• **Problem to solve**:
Work through the listing below and give again exactly the lines from the one with "Where should I" to the one with "Click BUY for Stainless Steel Cited Clips", both ends included. All other lines and all pictures stay out.

• **Input for this task**:
━━━━

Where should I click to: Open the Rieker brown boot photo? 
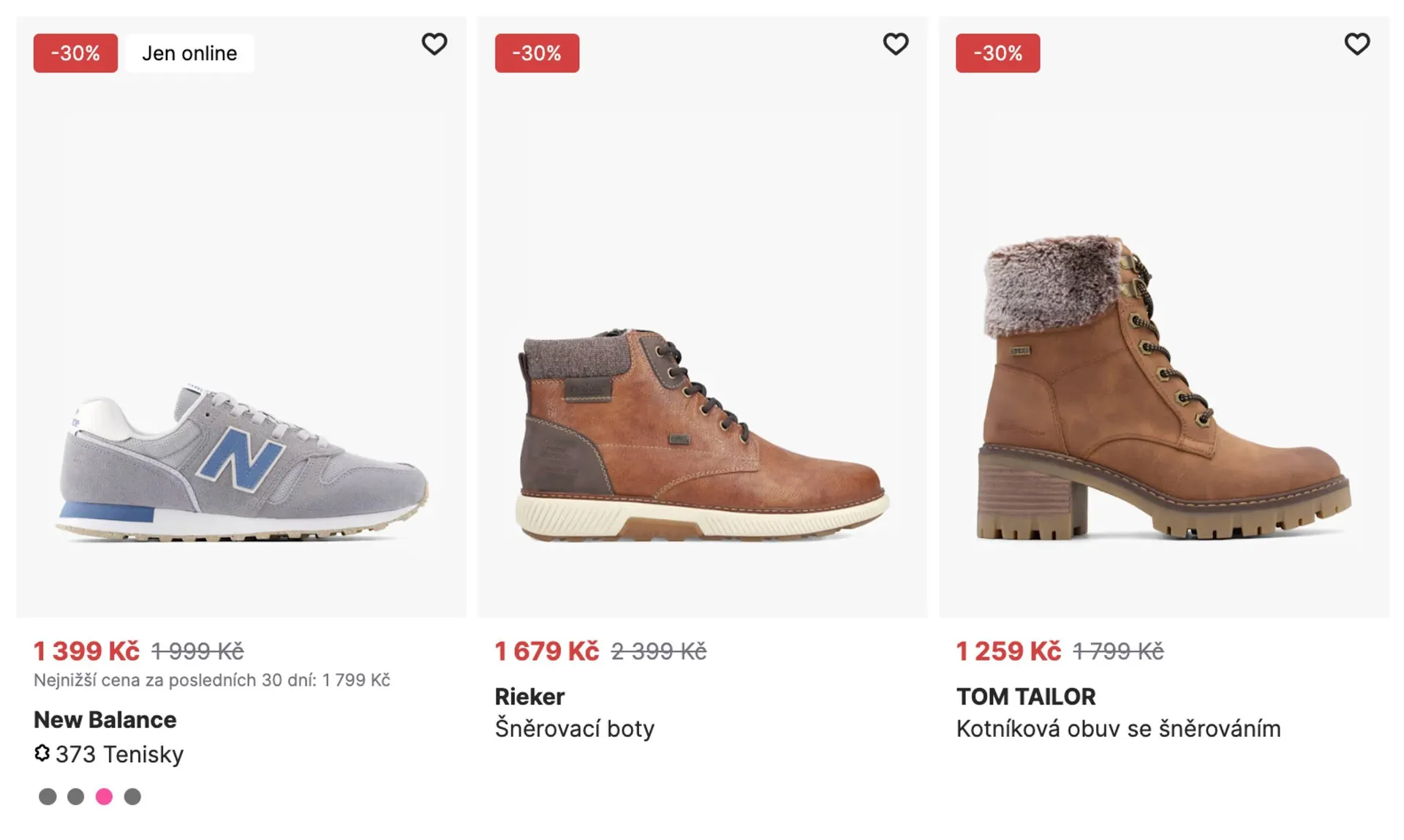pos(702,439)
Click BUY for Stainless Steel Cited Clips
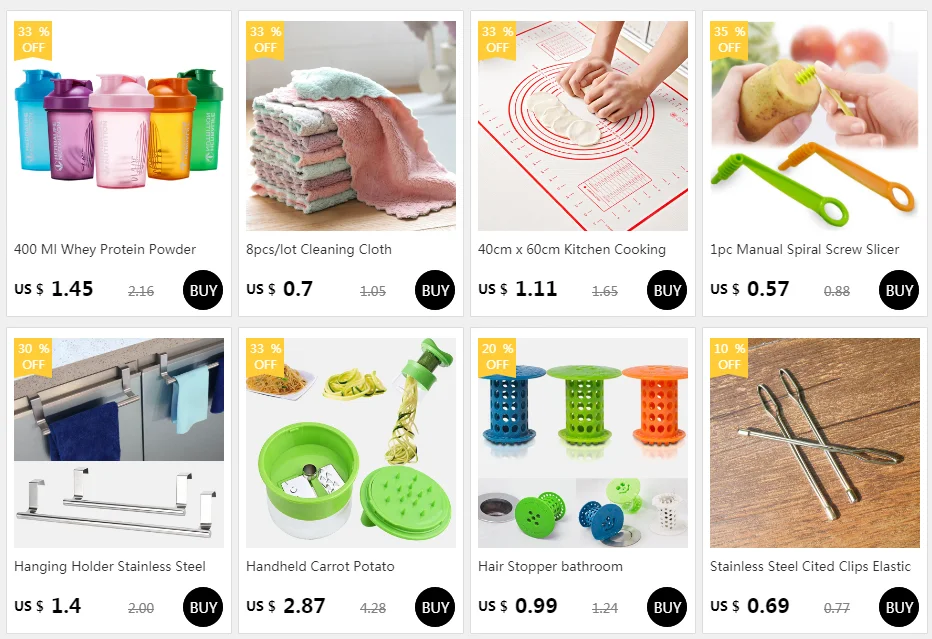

━━━━

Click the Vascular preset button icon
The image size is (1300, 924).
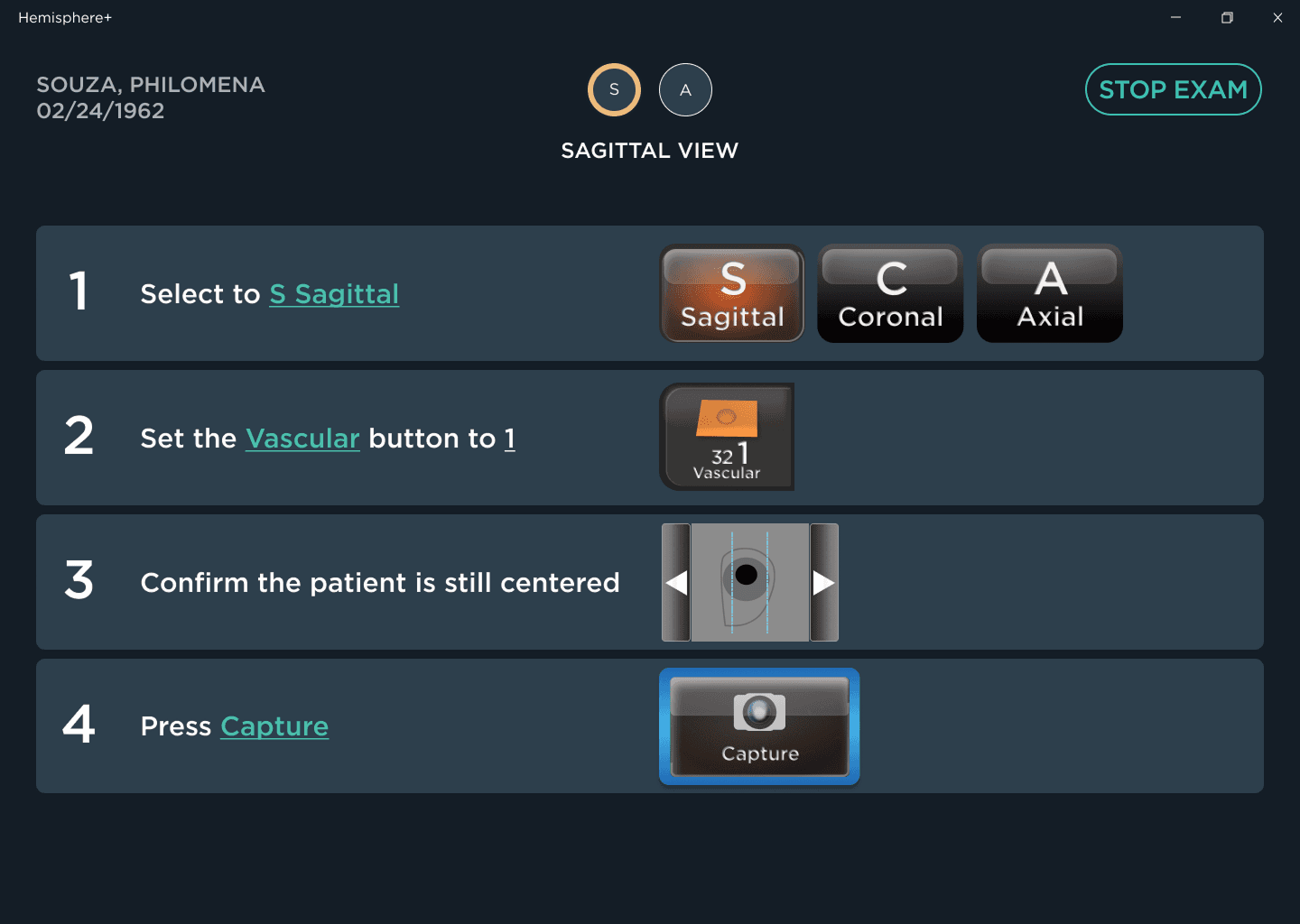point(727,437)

━━━━

• **Solution to this task**:
Where should I click to: Open the Rieker brown boot photo? 
pos(702,439)
Click BUY for Stainless Steel Cited Clips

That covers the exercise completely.